To the untrained eye, the false-color images appear a hodge-podge of colors without any apparent purpose. But Thomas is now trained to see yellows where crops are infested, shades of red indicating crop health, black where flooding occurs, and brown where unwanted pesticides land on her chemical-free crops.
The images help the Thomases root out problems caused by Canadian thistle and other weeds. They help confirm that their crops are growing at least 10 feet from the borders of a neighboring farm – required to maintain organic certification. They can also spot the telltale signs of bottlenecking in the fields -- where flooding is over-saturating crops -- and monitor the impact of hail storms.
“We’d have to walk our entire 1,200 hundred-plus acres on a regular basis to see the same things we can see by just downloading satellite images,” said Thomas, who recently began providing her farm’s coordinates to her buyers in Japan. “There’s no more ideal way I know to show how healthy our crops are to someone thousands of miles away.”
Crops are not the only beneficiaries of snapshots from space. Just as remote imagery informs Thomas when it’s best to rotate crops, she can also determine when her cows need a new pasture. When the large herd of cows chews its way through the landscape, satellite images show where the cows may be overgrazing.
Though Thomas believes she is the lone satellite ranger in her town, she’s certainly not alone among farmers in general. According to George Seielstad, recently retired director of the UND Center for People and the Environment and founder of the consortium, more than 600 farmers in the region are now devotees of satellite data as an aid to farming.
Thomas has also become a resource to her community because of her unique ability to analyze satellite images. “We’ve been called by a couple of townships to pull satellite images to verify flooding so they can apply for aid from the Federal Emergency Management Agency," she said. "There are any number of ways these pictures have been helping farming communities like ours, and community is what farming is built on.”
Thomas enjoys this view from hundreds of miles above Earth’s surface -- not just for the beauty, but the utility. She is among a growing group of Midwest farmers who rely on satellite imagery from Landsat to maximize their harvest and minimize damage to their fields. It's become another crucial tool like their tractors and sprinklers.
“Our farm is unconventional – we grow food and breed animals using all-natural approaches,” said Thomas of her certified organic farm in Moorhead, Minnesota, where they also grow heirloom tomatoes, lettuce, squash, and peas. “So we’re happy to use unconventional methods to solve problems and keep our crops healthy.”
For $25 and an hour’s drive to the Grand Forks campus of the University of North Dakota (UND), Noreen and Lee Thomas took a one-day class on how to download and interpret satellite images, like those provided by NASA and the U.S. Geological Survey (USGS).
Downloading the latest images takes mere minutes on the Digital Northern Great Plains system, a free Web-based tool developed by NASA-funded researchers in the Upper Midwest Aerospace Consortium. Thomas punches in GPS coordinates of the area she’d like to see, and moments later she has a bumper crop of information and images.

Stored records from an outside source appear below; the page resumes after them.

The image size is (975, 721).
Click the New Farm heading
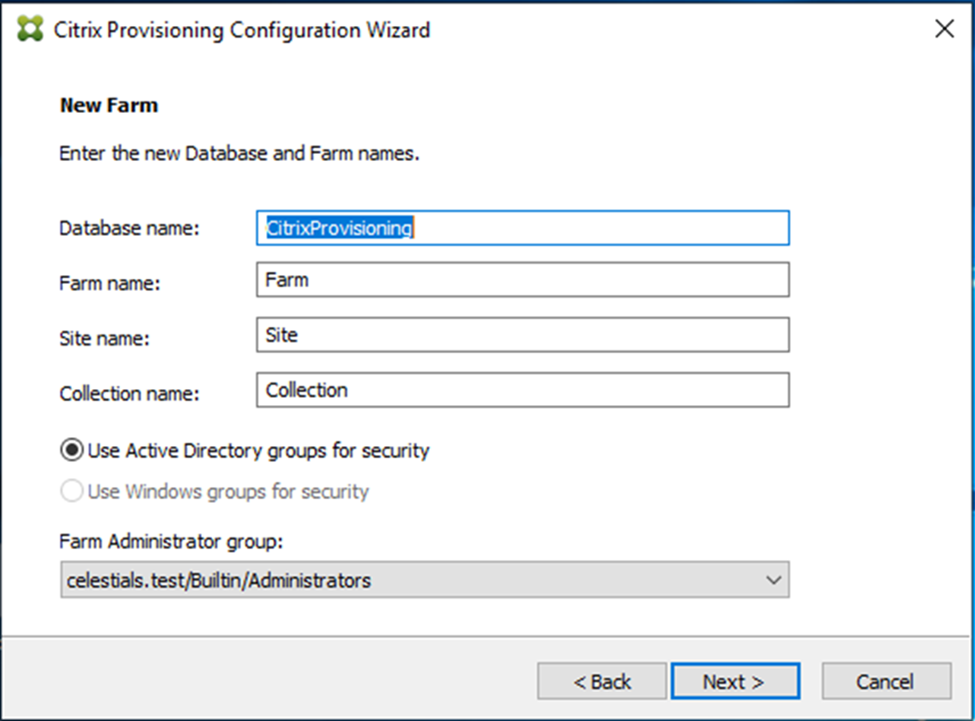tap(109, 105)
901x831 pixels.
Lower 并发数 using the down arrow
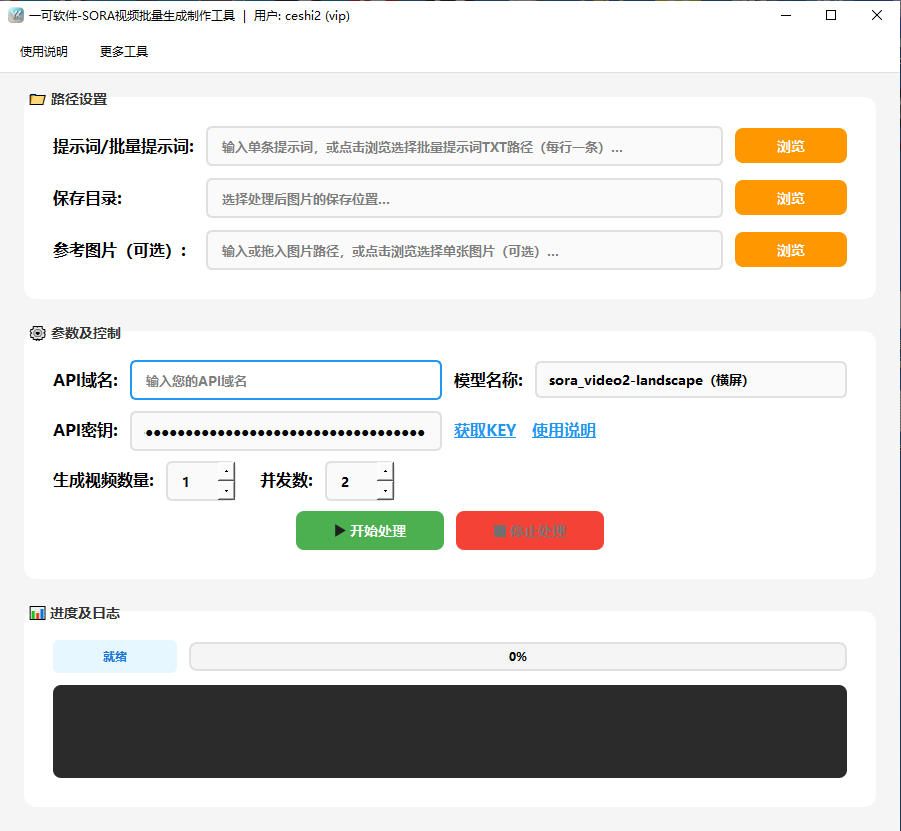(385, 491)
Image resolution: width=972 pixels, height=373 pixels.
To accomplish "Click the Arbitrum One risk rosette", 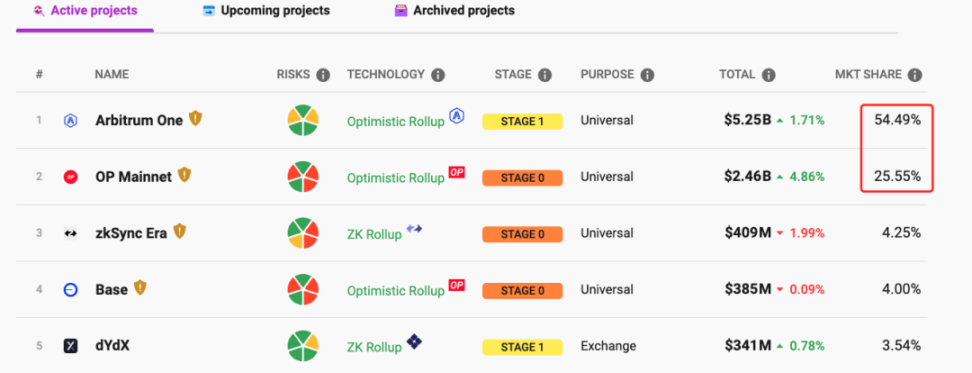I will coord(303,120).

To the untrained eye, the false-color images appear a hodge-podge of colors without any apparent purpose. But Thomas is now trained to see yellows where crops are infested, shades of red indicating crop health, black where flooding occurs, and brown where unwanted pesticides land on her chemical-free crops.
The images help the Thomases root out problems caused by Canadian thistle and other weeds. They help confirm that their crops are growing at least 10 feet from the borders of a neighboring farm – required to maintain organic certification. They can also spot the telltale signs of bottlenecking in the fields -- where flooding is over-saturating crops -- and monitor the impact of hail storms.
“We’d have to walk our entire 1,200 hundred-plus acres on a regular basis to see the same things we can see by just downloading satellite images,” said Thomas, who recently began providing her farm’s coordinates to her buyers in Japan. “There’s no more ideal way I know to show how healthy our crops are to someone thousands of miles away.”
Crops are not the only beneficiaries of snapshots from space. Just as remote imagery informs Thomas when it’s best to rotate crops, she can also determine when her cows need a new pasture. When the large herd of cows chews its way through the landscape, satellite images show where the cows may be overgrazing.
Though Thomas believes she is the lone satellite ranger in her town, she’s certainly not alone among farmers in general. According to George Seielstad, recently retired director of the UND Center for People and the Environment and founder of the consortium, more than 600 farmers in the region are now devotees of satellite data as an aid to farming.
Thomas has also become a resource to her community because of her unique ability to analyze satellite images. “We’ve been called by a couple of townships to pull satellite images to verify flooding so they can apply for aid from the Federal Emergency Management Agency," she said. "There are any number of ways these pictures have been helping farming communities like ours, and community is what farming is built on.”